Paul Cuvelier redécouvert…

Philippe Capart, responsable de la librairie-éditrice belge La Crypte tonique, dédiée à la narration graphique et sise au 16 de la galerie Bortier au centre de Bruxelles, remet en avant le travail d’un acteur essentiel de la bande dessinée de l’après-guerre : Paul Cuvelier, l’exceptionnel dessinateur de la série « Corentin » publiée dans l’hebdomadaire Tintin.

Une case agrandie.

Il propose, d’abord, un livre grand format rééditant « Les Extraordinaires Aventures de Corentin Feldoé », tel que l’auteur avait conçu ce premier épisode, en 1946, en partant des planches originales au lavis et en intégrant, en adéquation avec le récit, huit des douze illustrations ayant comme sujet Corentin qui sont parues en couverture du journal Tintin.

Remarquablement scannés en haute résolution et restaurés minutieusement (toutes les traces de pliures du papier et son piqué ont été effacés), ces documents retrouvent alors leurs éclats d’origine, dans un superbe écrin de quatre-vingt-quatre pages en bichromie dotées d’un vernis teinté blanc, au format 293 mm (largeur) x 394 mm (hauteur).

À noter que l’ouvrage est le fruit d’une réalisation collective : Alec Severin, Nadine Scolas, Benoït Boëlens, Hugues Dentier, Kevin Cocquio, André Moons et Jan De Meester des impressions Cultura ayant travaillé avec Philippe Capart, en concertation avec Amédée et Michel Cuvelier.

Un exemple du formidable travail de restauration effectué.

L’ouvrage, tiré seulement à mille exemplaires numérotés (80 euros), contient aussi quelques pages en fin de livre qui sont là pour détailler l’histoire éditoriale des « Aventures Extraordinaires de Corentin Feldoé » et préciser les modifications apportées pour cette nouvelle édition,  à l’instar de celui-ci : « Dans chaque case, deux espaces, en haut et en bas, étaient pensés pour accueillir les cartouches de textes. Pris dans son élan, Paul Cuvelier gardait leurs natures, phylactères ou récitatifs, ouvertes jusqu’au dernier moment. Les queues des phylactères contiennent invariablement du lavis issu de l’image, ce qui souligne l’attribution de la nature du texte après la finition du dessin. Bien souvent le discours graphique est limpide et les espaces dédiés aux textes disparaissent.
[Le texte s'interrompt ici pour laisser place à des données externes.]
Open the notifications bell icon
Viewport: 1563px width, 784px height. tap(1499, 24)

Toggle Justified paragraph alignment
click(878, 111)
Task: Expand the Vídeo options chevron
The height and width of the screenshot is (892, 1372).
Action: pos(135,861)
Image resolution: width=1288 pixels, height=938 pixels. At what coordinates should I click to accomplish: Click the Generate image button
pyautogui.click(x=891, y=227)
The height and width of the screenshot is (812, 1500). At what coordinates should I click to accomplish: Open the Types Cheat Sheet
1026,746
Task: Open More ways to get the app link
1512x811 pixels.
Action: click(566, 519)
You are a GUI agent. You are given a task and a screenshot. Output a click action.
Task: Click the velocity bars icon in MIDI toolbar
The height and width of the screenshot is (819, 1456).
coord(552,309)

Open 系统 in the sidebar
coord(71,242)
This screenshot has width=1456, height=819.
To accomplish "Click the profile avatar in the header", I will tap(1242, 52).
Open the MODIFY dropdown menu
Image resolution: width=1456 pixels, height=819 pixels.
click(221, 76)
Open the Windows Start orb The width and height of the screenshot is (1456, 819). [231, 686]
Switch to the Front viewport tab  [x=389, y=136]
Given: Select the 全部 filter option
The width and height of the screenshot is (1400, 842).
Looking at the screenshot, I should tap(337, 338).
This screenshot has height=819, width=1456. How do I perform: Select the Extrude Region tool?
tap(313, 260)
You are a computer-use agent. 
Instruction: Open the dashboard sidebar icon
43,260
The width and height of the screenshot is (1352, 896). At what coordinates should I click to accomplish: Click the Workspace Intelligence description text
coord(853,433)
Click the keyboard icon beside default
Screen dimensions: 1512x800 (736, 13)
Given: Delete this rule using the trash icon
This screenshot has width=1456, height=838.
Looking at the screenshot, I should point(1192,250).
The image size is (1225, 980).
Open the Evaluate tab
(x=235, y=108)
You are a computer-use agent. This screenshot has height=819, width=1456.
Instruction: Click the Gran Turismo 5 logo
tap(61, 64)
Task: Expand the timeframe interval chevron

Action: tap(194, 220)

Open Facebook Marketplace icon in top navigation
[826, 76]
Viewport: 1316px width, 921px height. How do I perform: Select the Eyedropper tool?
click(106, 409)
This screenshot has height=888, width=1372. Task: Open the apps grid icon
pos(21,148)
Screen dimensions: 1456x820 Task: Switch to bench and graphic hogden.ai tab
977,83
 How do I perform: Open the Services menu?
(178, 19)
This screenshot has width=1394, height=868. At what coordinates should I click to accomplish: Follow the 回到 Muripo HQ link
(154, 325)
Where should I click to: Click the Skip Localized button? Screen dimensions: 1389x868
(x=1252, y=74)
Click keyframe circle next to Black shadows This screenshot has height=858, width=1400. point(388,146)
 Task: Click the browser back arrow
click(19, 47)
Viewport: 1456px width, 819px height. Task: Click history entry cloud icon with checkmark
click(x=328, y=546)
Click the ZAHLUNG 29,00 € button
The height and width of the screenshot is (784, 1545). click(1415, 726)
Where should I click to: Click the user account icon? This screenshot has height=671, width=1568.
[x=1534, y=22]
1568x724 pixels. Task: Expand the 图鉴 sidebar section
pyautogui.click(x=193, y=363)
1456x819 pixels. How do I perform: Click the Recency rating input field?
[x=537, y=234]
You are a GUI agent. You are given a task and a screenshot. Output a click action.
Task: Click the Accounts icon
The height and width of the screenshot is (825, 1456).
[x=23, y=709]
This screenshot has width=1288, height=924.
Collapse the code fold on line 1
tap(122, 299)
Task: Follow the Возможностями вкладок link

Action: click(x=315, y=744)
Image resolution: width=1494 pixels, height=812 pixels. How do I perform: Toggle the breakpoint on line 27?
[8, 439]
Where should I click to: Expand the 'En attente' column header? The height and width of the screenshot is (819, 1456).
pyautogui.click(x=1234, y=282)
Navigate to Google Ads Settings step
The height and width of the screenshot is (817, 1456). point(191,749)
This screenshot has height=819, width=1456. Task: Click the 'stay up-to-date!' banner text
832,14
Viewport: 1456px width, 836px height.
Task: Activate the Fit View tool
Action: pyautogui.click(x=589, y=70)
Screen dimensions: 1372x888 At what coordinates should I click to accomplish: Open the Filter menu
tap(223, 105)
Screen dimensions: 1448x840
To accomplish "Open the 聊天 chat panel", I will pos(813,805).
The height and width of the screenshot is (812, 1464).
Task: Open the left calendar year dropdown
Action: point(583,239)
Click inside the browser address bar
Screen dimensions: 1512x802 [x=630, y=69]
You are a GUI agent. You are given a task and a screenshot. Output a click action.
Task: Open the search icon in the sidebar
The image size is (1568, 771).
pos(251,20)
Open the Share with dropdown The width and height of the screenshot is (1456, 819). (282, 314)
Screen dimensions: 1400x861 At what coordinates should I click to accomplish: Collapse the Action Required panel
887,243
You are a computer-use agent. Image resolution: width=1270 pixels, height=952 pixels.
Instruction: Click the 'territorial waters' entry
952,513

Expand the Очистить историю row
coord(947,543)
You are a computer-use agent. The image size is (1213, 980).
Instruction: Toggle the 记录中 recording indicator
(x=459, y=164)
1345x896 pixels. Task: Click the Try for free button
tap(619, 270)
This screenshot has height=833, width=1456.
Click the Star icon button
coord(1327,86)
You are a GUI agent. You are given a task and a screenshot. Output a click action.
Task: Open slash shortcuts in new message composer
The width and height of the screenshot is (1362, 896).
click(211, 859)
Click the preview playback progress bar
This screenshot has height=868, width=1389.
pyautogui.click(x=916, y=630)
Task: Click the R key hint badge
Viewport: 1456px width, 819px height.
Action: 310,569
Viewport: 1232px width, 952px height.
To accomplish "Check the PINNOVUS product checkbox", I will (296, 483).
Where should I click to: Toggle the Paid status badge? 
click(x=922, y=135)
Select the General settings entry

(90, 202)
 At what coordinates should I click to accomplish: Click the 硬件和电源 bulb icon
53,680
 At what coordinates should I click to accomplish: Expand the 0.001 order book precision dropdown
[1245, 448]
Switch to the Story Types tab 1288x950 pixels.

Paul Cuvelier n’était pas familier avec les codes et conventions en usage dans la bande dessinée. Pour l’aider, le rédacteur en chef, l’artiste Jacques van Melkebeke, va articuler avec lui les premières pages. Bien que défini par Paul, le texte subit des modifications à la rédaction. À côté de celles d’usages, orthographe et grammaire viennent les conventions de bienséance du journal. Le récit étant articulé par page, il s’agissait de continuellement rappeler aux lecteurs le détail de la semaine précédente et on devait lui annoncer les péripéties à venir. À cela s’ajoute la soumission, toute scolaire, de l’écrit au visuel qui obligeait des textes verbeux et redondants pour décrire les situations représentées. Une non-dynamique qui renvoie la modernité du travail de Paul à la dichotomie véhiculée par les anciennes imageries d’Épinal séparant artificiellement le texte de l’image. Sorties de leur logique hebdomadaire, les planches réunies ici forment un récit complet, un livre. On a décidé de fluidifier le texte par un important travail de réécriture, fond et forme. C’est en récitant à ses filles à voix haute les textes parus dans la première édition qu’Alec Severin a mis à jour de nombreuses redondances et lourdeurs. Il a soumis l’idée, iconoclaste, de refondre les dialogues et récitatifs. »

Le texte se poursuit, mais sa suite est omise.